A Guide to Safe Use of Pain Medicine

image_pdfDownload PDFimage_print
medicine cabinet 350x220

Red envelope icon Subscribe: FDA Consumer Health Information

If you’ve ever been treated for severe pain from surgery, an injury, or an illness, you know just how vital pain relief medications can be.

Pain relief treatments come in many forms and potencies, are available by prescription or over-the-counter (OTC), and treat all sorts of physical pain—including that brought on by chronic conditions, sudden trauma, and cancer.

Pain relief medicines (also known as “analgesics” and “painkillers”) are regulated by the Food and Drug Administration (FDA). Some analgesics, including opioid analgesics, act on the body’s peripheral and central nervous systems to block or decrease sensitivity to pain.
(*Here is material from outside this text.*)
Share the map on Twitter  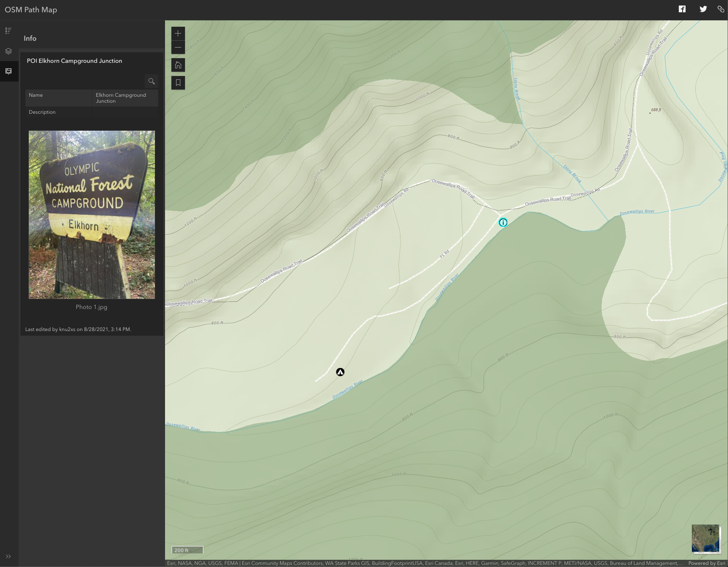[x=703, y=9]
Others act by inhibiting the formation of certain chemicals in the body.

Among the factors health care professionals consider in recommending or prescribing them are the cause and severity of the pain.


TYPES OF PAIN RELIEVERS

OTC Medications

These relieve the minor aches and pains associated with conditions such as headaches, fever, colds, flu, arthritis, toothaches, and menstrual cramps.

There are basically two types of OTC pain relievers: acetaminophen and non-steroidal anti-inflammatory drugs (NSAIDs).

Acetaminophen is an active ingredient found in more than 600 OTC and prescription medicines, including pain relievers, cough suppressants, and cold medications.

NSAIDs are common medications used to relieve fever and minor aches and pains. They include aspirin, naproxen, and ibuprofen, as well as many medicines taken for colds, sinus pressure, and allergies. They act by inhibiting an enzyme that helps make a specific chemical.

Prescription Medications

Typical prescription pain relief medicines include opioids and non-opioid medications.

Derived from opium, opioid drugs are very powerful products. They act by attaching to a specific “receptor” in the brain, spinal cord, and gastrointestinal tract. Opioids can change the way a person experiences pain.

Types of prescription opioid medications include

  • morphine, which is often used before and after surgical procedures to alleviate severe pain
  • oxycodone, which is also often prescribed for moderate to severe pain
  • codeine, which comes in combination with acetaminophen or other non-opioid pain relief medications and is often prescribed for mild to moderate pain
  • hydrocodone, which comes in combination with acetaminophen or other non-opioid pain relief medications and is prescribed for moderate to moderately severe pain

FDA has recently notified makers of certain opioid drugs that these products will need to have a Risk Evaluation and Mitigation Strategy (REMS) to ensure that the benefits continue to outweigh the risks.

Affected opioid drugs, which include brand name and generic products, are formulated with the active ingredients fentanyl, hydromorphone, methadone, morphine, oxycodone, and oxymorphone.

FDA has authority to require a REMS under the Food and Drug Administration Amendments Act of 2007.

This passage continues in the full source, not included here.